Whether it's for a summer vacation, a business trip or weekend get away, consumers need to understand their insurance options when it comes to renting a car.
When to Accept or Decline the Collision Damage Waiver
Often times consumers will decline or accept insurance coverages offered by car rental companies without fully understanding the consequences. Before walking into the car rental facility there are a few things consumers should know to assist in making wise auto insurance choices when renting a car.
Type of Car Rental
First and foremost, the supplementary coverages available at the time of rental differ whether the car is being rented for personal or business use. A business auto policy responds much differently to a car rental than does a personal auto policy. Read also: Auto Insurance Factors and Buying a New Car.
Car Rental for Pleasure
The personal auto policy is the first supplementary line of defense when renting a car. If the person renting the car does not own an auto or is not otherwise covered by a personal automobile policy, then the only alternatives available are to purchase the coverage as offered by the car rental company and/or to explore coverage offered through his credit card company.
A car owner, on the other hand, has a personal auto policy and is in a better position to accept or decline coverage offered by the car rental company. Before making a decision, however, the individual should review the personal auto policy to ensure the policy contains adequate liability limits and physical damage coverage to meet the rental company requirements.
Keep in mind that personal auto policies that do not have physical damage coverage (comprehensive and collision), will not provide such coverage on a rented car. In that case, it is wise to accept and pay for the collision damage waiver being offered by the car rental company.
Review Credit Card Agreements: Although credit card companies offer some type of insurance protection when it comes to renting cars, there is no set standard. To understand just how much protection is afforded, it's best to call the credit company (or companies if there is more than one) to see what they offer. Coverage offered by credit card companies is not usually primary. In other words, they will offer coverage in excess of any existing coverage. Read also: Car Rental Insurance Coverage.
Renting a Car for Business Use
When renting a car for business use, make sure the business auto policy contains non owned and hired car coverage. This coverage is a liability only coverage and will not pick up the cost to repair damages to the rented car. Companies usually address the physical damage exposure in a couple of ways:
Purchase the Collision Damage Waiver: Many companies encourage employees to purchase the collision damage waiver. When signing the waiver, be sure to list the names of all individuals who will be driving the rented car. Not listing the drivers and paying the appropriate fee per driver may void coverage in the event of an accident involving a driver not listed on the waiver.
Credit Card Coverage: Similar to renting a car for pleasure, some credit cards offer coverage for business rentals. It's best to check with the credit card company to find out what is provided before renting the car.
Collision Damage Waiver
Not to be confused with insurance, collision damage waivers are just that, a waiver. The collision damage waiver absolves the driver from being financially responsible for damage to the vehicle (including theft). It also waives the cost of the rental company's loss of use while the vehicle is out of commission. These waivers may be voided if the damage was caused by speeding, drunk driving or other risky behavior.
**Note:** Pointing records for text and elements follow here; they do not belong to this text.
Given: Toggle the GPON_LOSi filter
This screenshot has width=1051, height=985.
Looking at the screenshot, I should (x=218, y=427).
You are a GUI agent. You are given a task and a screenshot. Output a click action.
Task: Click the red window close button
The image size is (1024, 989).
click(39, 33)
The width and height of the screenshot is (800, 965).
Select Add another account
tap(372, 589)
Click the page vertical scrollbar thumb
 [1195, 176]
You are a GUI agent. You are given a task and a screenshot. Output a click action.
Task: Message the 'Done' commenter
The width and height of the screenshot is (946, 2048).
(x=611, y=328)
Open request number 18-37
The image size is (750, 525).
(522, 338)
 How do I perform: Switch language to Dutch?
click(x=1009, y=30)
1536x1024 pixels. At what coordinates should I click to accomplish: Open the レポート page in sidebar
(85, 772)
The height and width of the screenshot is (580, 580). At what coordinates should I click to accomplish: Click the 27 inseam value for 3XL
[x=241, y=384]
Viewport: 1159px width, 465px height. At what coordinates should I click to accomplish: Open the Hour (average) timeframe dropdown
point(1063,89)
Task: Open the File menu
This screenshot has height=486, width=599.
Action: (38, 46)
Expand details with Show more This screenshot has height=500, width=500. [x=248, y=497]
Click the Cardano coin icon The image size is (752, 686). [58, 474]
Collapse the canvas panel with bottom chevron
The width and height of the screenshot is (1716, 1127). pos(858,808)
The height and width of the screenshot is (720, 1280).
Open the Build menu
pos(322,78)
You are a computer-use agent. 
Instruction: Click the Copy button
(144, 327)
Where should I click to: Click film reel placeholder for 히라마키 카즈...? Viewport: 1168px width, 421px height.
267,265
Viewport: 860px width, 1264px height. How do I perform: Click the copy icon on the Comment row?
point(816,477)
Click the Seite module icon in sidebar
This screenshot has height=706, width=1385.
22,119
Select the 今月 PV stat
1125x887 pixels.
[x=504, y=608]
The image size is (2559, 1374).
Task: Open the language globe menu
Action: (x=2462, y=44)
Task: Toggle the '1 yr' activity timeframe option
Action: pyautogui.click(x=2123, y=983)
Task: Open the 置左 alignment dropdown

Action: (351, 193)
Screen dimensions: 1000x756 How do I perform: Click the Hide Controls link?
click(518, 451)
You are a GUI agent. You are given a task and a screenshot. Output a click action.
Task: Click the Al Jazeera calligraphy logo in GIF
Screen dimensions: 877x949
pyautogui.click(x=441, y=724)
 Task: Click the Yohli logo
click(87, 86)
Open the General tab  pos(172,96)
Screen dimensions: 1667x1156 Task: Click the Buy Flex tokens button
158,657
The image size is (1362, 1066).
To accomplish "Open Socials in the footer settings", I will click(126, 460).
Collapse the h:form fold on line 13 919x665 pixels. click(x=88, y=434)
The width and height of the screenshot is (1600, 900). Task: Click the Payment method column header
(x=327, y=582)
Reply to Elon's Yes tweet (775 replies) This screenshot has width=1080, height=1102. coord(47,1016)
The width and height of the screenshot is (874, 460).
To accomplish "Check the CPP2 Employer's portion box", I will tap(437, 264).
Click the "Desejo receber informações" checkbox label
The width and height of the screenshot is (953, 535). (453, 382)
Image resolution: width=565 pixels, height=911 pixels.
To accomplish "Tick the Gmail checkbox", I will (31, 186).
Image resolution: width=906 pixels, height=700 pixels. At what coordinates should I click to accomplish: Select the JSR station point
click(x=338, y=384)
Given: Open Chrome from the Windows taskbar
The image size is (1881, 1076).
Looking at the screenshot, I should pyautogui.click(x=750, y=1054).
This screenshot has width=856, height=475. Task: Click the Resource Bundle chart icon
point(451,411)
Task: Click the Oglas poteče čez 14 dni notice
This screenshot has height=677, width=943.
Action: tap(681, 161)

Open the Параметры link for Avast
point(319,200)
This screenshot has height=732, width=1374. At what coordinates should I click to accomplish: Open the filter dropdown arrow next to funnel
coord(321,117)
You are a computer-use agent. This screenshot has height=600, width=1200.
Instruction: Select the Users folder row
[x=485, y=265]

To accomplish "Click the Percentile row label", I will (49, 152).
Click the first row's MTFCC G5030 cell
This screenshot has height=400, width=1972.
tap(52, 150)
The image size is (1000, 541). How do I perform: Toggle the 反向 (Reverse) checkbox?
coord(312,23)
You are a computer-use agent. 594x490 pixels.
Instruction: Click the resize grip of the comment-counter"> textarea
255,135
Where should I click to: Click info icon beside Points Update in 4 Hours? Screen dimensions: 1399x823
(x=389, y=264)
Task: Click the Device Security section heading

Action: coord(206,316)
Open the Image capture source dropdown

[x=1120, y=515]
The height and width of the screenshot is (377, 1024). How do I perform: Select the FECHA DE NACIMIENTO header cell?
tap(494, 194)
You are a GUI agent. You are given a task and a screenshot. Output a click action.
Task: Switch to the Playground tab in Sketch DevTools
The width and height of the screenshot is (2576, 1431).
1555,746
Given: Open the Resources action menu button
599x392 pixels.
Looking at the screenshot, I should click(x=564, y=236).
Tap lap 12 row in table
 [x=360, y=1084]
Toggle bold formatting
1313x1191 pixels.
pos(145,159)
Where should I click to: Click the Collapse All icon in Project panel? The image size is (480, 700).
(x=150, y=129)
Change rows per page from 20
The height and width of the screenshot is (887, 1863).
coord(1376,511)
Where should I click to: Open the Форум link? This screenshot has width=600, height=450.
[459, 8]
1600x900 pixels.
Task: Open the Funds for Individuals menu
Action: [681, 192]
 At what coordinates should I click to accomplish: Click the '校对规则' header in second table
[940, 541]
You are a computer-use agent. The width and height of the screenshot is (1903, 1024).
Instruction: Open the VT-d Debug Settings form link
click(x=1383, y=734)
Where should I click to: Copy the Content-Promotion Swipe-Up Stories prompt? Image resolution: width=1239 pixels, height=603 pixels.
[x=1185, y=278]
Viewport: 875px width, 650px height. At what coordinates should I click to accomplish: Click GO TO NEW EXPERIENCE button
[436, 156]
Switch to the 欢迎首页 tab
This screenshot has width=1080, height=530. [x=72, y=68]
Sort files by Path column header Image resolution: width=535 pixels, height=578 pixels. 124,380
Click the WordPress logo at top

Some car rental companies such as Alamo offer two levels of waivers. The Maximum Waiver which waives the renter's financial responsibility up to the total value of the vehicle and the Waiver Saver 3000 which, in essence, makes the rental company responsible for the first $3,000 in damage and the individual is responsible for costs above $3,000. Such waivers are beneficial to renters with high deductibles on their personal auto policies. Read also: How to Find the Right Auto Insurance for a Car.
Non Insurance Aspects of the Collision Damage Waiver
Car rental drivers must be mindful of the fact that a waiver is not insurance. Collision damage waivers only cover the cost of damages to the rental car. If a driver gets into an accident that causes damage to another's car or property, the collision damage waiver will not pickup the cost of the third party damage.